Try it>
Word for word, restate the records that come next, omitting the images.

Supplied records>

*** Begin section ***

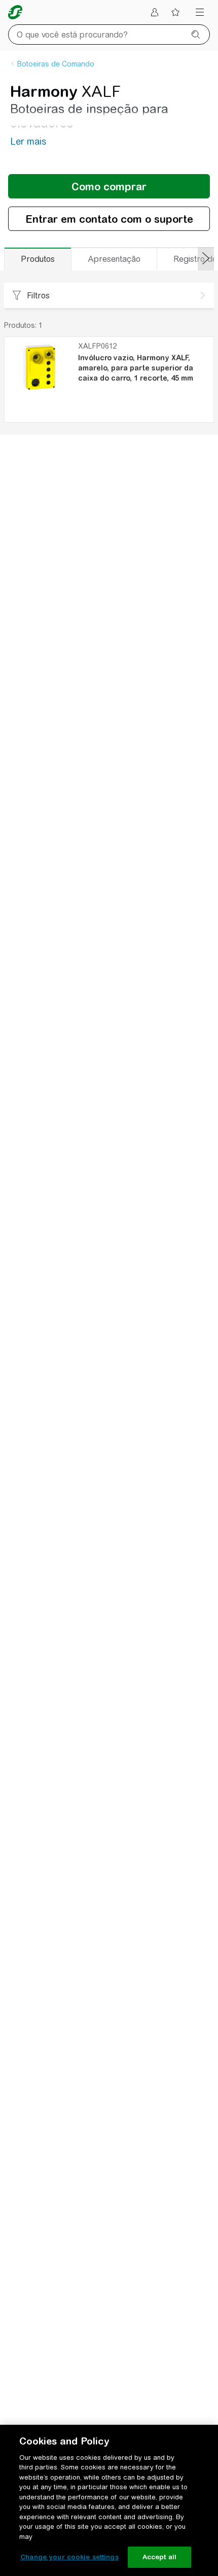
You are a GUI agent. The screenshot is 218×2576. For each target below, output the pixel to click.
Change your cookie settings (69, 2557)
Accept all (159, 2557)
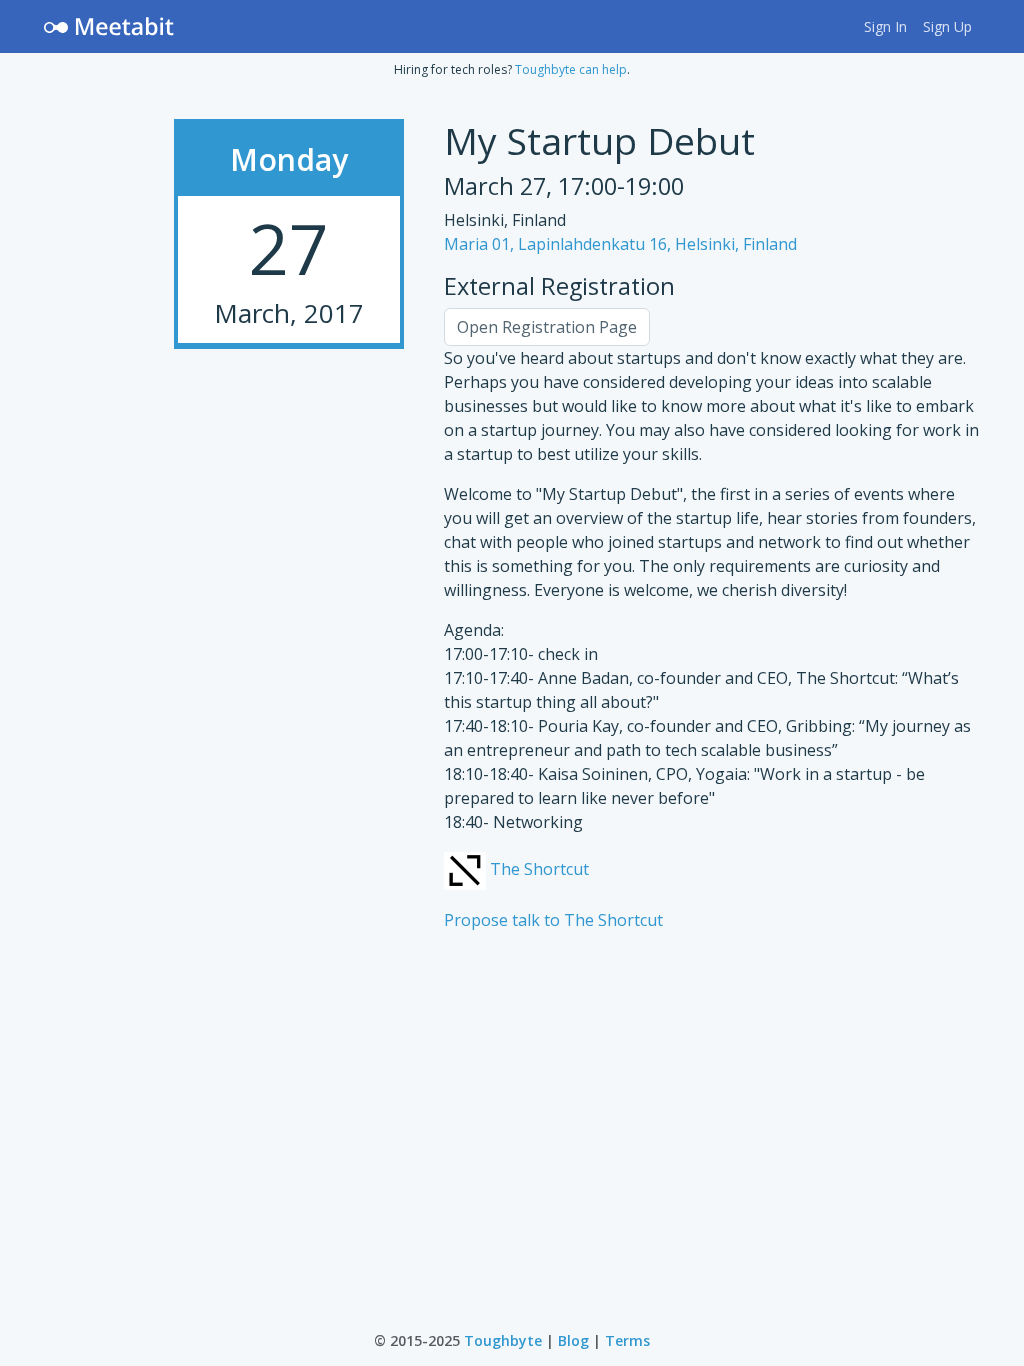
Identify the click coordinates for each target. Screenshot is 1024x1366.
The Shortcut (537, 869)
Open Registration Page (547, 327)
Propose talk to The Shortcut (553, 920)
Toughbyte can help (571, 69)
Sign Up (947, 26)
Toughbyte (503, 1340)
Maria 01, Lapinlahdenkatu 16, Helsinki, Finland (620, 244)
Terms (627, 1340)
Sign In (885, 26)
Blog (573, 1340)
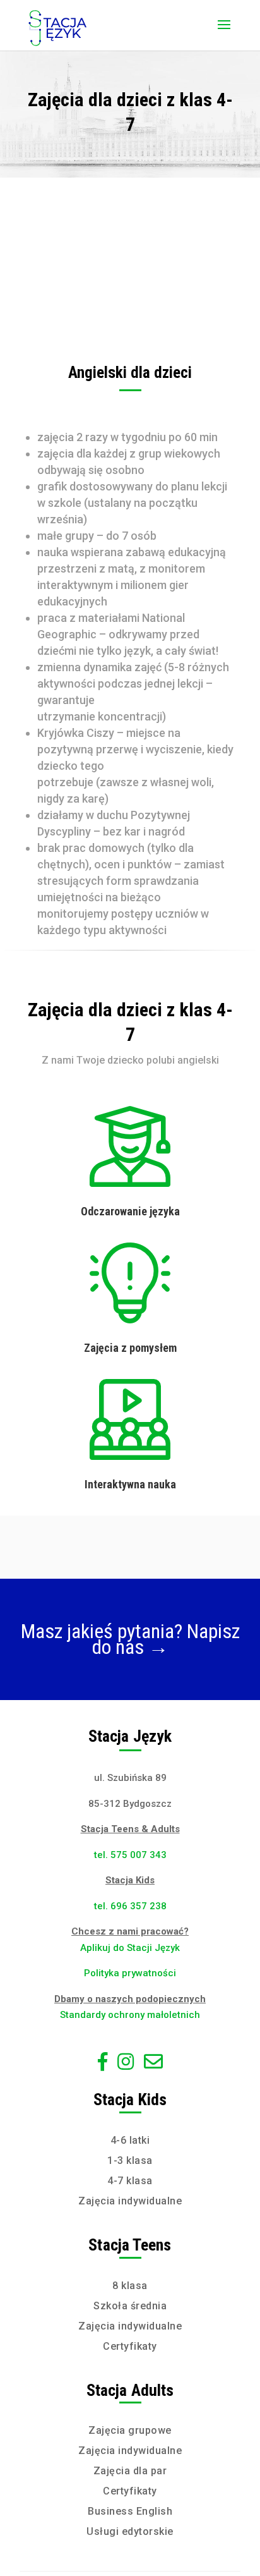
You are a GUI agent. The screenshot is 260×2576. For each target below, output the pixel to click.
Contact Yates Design (130, 1665)
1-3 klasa (130, 2160)
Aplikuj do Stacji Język (130, 1947)
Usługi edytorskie (130, 2531)
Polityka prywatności (130, 1973)
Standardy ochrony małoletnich (130, 2014)
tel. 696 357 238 (130, 1906)
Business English (130, 2511)
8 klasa (130, 2286)
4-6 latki (130, 2140)
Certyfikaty (130, 2346)
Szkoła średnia (130, 2306)
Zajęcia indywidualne (130, 2201)
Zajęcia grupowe (130, 2430)
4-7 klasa (130, 2181)
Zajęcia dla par (130, 2471)
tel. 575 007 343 (130, 1855)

*** End section ***

Result of the task>
You are a GUI agent. The screenshot is 218×2576. For each target below, output the pixel to click.
Change your cookie settings (69, 2557)
Accept all (159, 2557)
Identify the click coordinates for each target. Screenshot is 1024x1366.
The Shortcut (537, 869)
Open Registration Page (547, 327)
Propose talk to The Shortcut (553, 920)
Toughbyte can help (571, 69)
Sign Up (947, 26)
Toughbyte (503, 1340)
Maria 01, Lapinlahdenkatu 16, Helsinki, Finland (620, 244)
Terms (627, 1340)
Sign In (885, 26)
Blog (573, 1340)
You are a GUI agent. The screenshot is 260×2576. For each target below, output the pixel to click.
Contact Yates Design (130, 1665)
1-3 klasa (130, 2160)
Aplikuj do Stacji Język (130, 1947)
Usługi edytorskie (130, 2531)
Polityka prywatności (130, 1973)
Standardy ochrony małoletnich (130, 2014)
tel. 696 357 238 (130, 1906)
Business English (130, 2511)
8 klasa (130, 2286)
4-6 latki (130, 2140)
Certyfikaty (130, 2346)
Szkoła średnia (130, 2306)
Zajęcia indywidualne (130, 2201)
Zajęcia grupowe (130, 2430)
4-7 klasa (130, 2181)
Zajęcia dla par (130, 2471)
tel. 575 007 343 (130, 1855)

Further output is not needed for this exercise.